Between 2020 and 2024, the average cost of child care rose by 29%, 7 points more than the overall inflation of 22% during these years. Starting in mid-2024, the pace of child care inflation accelerated to twice the rate of overall inflation, a trend that persisted through 2025. Parents are increasingly likely to cite the costs of child-rearing as hard to manage and as a reason to have fewer children than they otherwise would have.

The politics of affordability

The political power of affordability became undeniable when Zohran Mamdani won an improbable victory last November in the contest for mayor of New York, while Mikie Sherrill and Abigail Spanberger won the governorships of New Jersey and Virginia by surprisingly wide margins. Since then, Democratic candidates have continued to press their Republican opponents on the issue, and the inflationary effects of the war in Iran may make the midterms even tougher for the GOP.

The affordability issue has affected President Trump’s standing as well. Most Americans believe that his priorities do not align with theirs, and they want him to focus more on the bread-and-butter challenges they face every day. Whatever the merits of the president’s claim that he inherited these challenges, Americans reject it by a margin of 2-to-1. It is Mr. Trump’s economy now, and Americans want him to do more to fix it than he has so far.

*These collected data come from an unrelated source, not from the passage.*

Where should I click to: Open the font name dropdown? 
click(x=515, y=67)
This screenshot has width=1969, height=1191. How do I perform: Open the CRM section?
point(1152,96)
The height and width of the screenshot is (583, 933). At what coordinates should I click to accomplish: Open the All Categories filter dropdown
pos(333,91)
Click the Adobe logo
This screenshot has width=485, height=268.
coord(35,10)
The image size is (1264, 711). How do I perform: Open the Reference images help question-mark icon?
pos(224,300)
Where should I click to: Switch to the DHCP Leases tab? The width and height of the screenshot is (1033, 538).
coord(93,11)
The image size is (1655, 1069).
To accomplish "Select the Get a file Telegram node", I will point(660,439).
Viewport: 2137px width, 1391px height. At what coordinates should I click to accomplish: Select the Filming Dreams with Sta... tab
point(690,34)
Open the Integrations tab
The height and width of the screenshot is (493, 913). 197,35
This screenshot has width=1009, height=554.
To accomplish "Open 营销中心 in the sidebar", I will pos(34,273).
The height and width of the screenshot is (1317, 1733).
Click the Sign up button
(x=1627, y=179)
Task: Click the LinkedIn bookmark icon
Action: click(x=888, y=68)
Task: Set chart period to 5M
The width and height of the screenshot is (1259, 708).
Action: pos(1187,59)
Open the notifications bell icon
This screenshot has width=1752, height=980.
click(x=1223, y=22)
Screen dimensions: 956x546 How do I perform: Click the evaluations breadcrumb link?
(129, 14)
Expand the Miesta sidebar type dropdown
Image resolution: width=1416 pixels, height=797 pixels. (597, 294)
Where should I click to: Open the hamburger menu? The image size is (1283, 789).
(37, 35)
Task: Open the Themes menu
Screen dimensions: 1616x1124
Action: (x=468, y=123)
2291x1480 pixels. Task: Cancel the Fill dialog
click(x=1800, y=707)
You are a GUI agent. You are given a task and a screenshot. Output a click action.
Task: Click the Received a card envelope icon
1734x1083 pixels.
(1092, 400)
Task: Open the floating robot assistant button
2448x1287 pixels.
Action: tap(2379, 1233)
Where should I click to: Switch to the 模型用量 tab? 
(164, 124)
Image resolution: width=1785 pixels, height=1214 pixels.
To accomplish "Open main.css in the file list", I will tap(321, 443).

The electorate’s judgment matters because President Trump’s job approval affects his party’s prospects in the forthcoming midterm election. Right now, his dismal approval rating of 34% for his handling of inflation is endangering the survival of Republican House candidates in swing districts and is raising the odds (which are still low) that Democrats will take control of the Senate. With the war in Iran raising energy prices, which will flow through much of the economy, the time for the administration to turn this around is growing shorter.